MATERIAL FOR THIS TASK
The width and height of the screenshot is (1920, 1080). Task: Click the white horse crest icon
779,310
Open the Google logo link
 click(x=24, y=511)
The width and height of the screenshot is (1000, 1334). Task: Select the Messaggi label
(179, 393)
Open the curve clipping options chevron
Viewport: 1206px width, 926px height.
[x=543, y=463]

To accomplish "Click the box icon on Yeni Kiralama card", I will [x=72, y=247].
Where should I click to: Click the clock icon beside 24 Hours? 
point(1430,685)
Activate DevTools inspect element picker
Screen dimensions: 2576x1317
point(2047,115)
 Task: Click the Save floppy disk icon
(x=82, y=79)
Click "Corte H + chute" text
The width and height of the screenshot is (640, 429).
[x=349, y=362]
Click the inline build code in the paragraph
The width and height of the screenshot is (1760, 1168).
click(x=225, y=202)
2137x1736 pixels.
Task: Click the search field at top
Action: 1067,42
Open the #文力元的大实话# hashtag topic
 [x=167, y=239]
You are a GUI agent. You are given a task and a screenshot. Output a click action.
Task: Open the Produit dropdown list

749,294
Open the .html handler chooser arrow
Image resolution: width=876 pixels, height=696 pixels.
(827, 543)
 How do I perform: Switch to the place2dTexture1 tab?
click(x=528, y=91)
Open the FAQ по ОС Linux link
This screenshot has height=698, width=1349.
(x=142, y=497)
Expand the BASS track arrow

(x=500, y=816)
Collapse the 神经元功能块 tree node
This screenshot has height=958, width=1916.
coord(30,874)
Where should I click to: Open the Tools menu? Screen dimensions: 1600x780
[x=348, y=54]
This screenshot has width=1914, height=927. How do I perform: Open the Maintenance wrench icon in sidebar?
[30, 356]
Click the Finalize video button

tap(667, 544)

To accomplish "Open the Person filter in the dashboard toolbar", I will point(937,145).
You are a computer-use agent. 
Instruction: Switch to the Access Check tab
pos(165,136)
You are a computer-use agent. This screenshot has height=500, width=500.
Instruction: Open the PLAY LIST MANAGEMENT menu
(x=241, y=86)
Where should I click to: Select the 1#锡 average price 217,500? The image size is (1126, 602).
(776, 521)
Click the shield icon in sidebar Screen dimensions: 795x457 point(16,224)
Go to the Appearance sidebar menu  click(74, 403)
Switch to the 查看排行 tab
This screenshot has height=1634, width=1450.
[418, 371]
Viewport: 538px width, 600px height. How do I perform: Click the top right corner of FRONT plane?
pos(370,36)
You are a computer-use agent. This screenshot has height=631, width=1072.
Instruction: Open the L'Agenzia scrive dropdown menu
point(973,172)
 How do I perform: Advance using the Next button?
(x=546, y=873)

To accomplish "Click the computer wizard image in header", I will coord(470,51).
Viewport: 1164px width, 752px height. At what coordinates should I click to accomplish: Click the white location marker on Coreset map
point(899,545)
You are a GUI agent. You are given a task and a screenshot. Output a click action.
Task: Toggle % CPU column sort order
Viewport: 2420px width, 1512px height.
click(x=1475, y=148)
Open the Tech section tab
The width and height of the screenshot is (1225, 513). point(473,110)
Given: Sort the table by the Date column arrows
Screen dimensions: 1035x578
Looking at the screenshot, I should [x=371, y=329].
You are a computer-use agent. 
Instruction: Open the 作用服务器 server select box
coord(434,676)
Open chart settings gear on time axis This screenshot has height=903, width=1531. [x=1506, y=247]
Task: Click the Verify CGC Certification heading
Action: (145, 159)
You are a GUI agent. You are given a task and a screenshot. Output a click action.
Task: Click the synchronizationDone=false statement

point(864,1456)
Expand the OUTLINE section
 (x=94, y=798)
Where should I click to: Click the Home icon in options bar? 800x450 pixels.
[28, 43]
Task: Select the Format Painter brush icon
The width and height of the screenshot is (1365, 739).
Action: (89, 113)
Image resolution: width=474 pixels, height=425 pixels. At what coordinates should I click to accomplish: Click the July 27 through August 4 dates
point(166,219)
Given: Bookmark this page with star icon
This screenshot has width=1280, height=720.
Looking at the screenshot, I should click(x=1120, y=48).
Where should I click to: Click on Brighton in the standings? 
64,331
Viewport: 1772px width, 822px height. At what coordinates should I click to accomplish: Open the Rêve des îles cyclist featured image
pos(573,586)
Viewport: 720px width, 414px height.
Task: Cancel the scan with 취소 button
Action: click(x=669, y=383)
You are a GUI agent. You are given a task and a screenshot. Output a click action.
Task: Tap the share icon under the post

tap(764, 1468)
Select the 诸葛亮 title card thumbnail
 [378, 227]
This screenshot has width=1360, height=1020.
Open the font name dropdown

EXERCISE REQUIREMENTS
Format every line of the items above as a JSON list of strings, one string per line, leaving out blank lines.

ANSWER IN FULL
[
  "The width and height of the screenshot is (1920, 1080). Task: Click the white horse crest icon",
  "779,310",
  "Open the Google logo link",
  " click(x=24, y=511)",
  "The width and height of the screenshot is (1000, 1334). Task: Select the Messaggi label",
  "(179, 393)",
  "Open the curve clipping options chevron",
  "Viewport: 1206px width, 926px height.",
  "[x=543, y=463]",
  "To accomplish \"Click the box icon on Yeni Kiralama card\", I will [x=72, y=247].",
  "Where should I click to: Click the clock icon beside 24 Hours? ",
  "point(1430,685)",
  "Activate DevTools inspect element picker",
  "Screen dimensions: 2576x1317",
  "point(2047,115)",
  " Task: Click the Save floppy disk icon",
  "(x=82, y=79)",
  "Click \"Corte H + chute\" text",
  "The width and height of the screenshot is (640, 429).",
  "[x=349, y=362]",
  "Click the inline build code in the paragraph",
  "The width and height of the screenshot is (1760, 1168).",
  "click(x=225, y=202)",
  "2137x1736 pixels.",
  "Task: Click the search field at top",
  "Action: 1067,42",
  "Open the #文力元的大实话# hashtag topic",
  " [x=167, y=239]",
  "You are a GUI agent. You are given a task and a screenshot. Output a click action.",
  "Task: Open the Produit dropdown list",
  "749,294",
  "Open the .html handler chooser arrow",
  "Image resolution: width=876 pixels, height=696 pixels.",
  "(827, 543)",
  " How do I perform: Switch to the place2dTexture1 tab?",
  "click(x=528, y=91)",
  "Open the FAQ по ОС Linux link",
  "This screenshot has height=698, width=1349.",
  "(x=142, y=497)",
  "Expand the BASS track arrow",
  "(x=500, y=816)",
  "Collapse the 神经元功能块 tree node",
  "This screenshot has height=958, width=1916.",
  "coord(30,874)",
  "Where should I click to: Open the Tools menu? Screen dimensions: 1600x780",
  "[x=348, y=54]",
  "This screenshot has width=1914, height=927. How do I perform: Open the Maintenance wrench icon in sidebar?",
  "[30, 356]",
  "Click the Finalize video button",
  "tap(667, 544)",
  "To accomplish \"Open the Person filter in the dashboard toolbar\", I will point(937,145).",
  "You are a computer-use agent. ",
  "Instruction: Switch to the Access Check tab",
  "pos(165,136)",
  "You are a computer-use agent. This screenshot has height=500, width=500.",
  "Instruction: Open the PLAY LIST MANAGEMENT menu",
  "(x=241, y=86)",
  "Where should I click to: Select the 1#锡 average price 217,500? The image size is (1126, 602).",
  "(776, 521)",
  "Click the shield icon in sidebar Screen dimensions: 795x457 point(16,224)",
  "Go to the Appearance sidebar menu  click(74, 403)",
  "Switch to the 查看排行 tab",
  "This screenshot has height=1634, width=1450.",
  "[418, 371]",
  "Viewport: 538px width, 600px height. How do I perform: Click the top right corner of FRONT plane?",
  "pos(370,36)",
  "You are a computer-use agent. This screenshot has height=631, width=1072.",
  "Instruction: Open the L'Agenzia scrive dropdown menu",
  "point(973,172)",
  " How do I perform: Advance using the Next button?",
  "(x=546, y=873)",
  "To accomplish \"Click the computer wizard image in header\", I will coord(470,51).",
  "Viewport: 1164px width, 752px height. At what coordinates should I click to accomplish: Click the white location marker on Coreset map",
  "point(899,545)",
  "You are a GUI agent. You are given a task and a screenshot. Output a click action.",
  "Task: Toggle % CPU column sort order",
  "Viewport: 2420px width, 1512px height.",
  "click(x=1475, y=148)",
  "Open the Tech section tab",
  "The width and height of the screenshot is (1225, 513). point(473,110)",
  "Given: Sort the table by the Date column arrows",
  "Screen dimensions: 1035x578",
  "Looking at the screenshot, I should [x=371, y=329].",
  "You are a computer-use agent. ",
  "Instruction: Open the 作用服务器 server select box",
  "coord(434,676)",
  "Open chart settings gear on time axis This screenshot has height=903, width=1531. [x=1506, y=247]",
  "Task: Click the Verify CGC Certification heading",
  "Action: (145, 159)",
  "You are a GUI agent. You are given a task and a screenshot. Output a click action.",
  "Task: Click the synchronizationDone=false statement",
  "point(864,1456)",
  "Expand the OUTLINE section",
  " (x=94, y=798)",
  "Where should I click to: Click the Home icon in options bar? 800x450 pixels.",
  "[28, 43]",
  "Task: Select the Format Painter brush icon",
  "The width and height of the screenshot is (1365, 739).",
  "Action: (89, 113)",
  "Image resolution: width=474 pixels, height=425 pixels. At what coordinates should I click to accomplish: Click the July 27 through August 4 dates",
  "point(166,219)",
  "Given: Bookmark this page with star icon",
  "This screenshot has width=1280, height=720.",
  "Looking at the screenshot, I should click(x=1120, y=48).",
  "Where should I click to: Click on Brighton in the standings? ",
  "64,331",
  "Viewport: 1772px width, 822px height. At what coordinates should I click to accomplish: Open the Rêve des îles cyclist featured image",
  "pos(573,586)",
  "Viewport: 720px width, 414px height.",
  "Task: Cancel the scan with 취소 button",
  "Action: click(x=669, y=383)",
  "You are a GUI agent. You are given a task and a screenshot. Output a click action.",
  "Task: Tap the share icon under the post",
  "tap(764, 1468)",
  "Select the 诸葛亮 title card thumbnail",
  " [378, 227]",
  "This screenshot has width=1360, height=1020.",
  "Open the font name dropdown"
]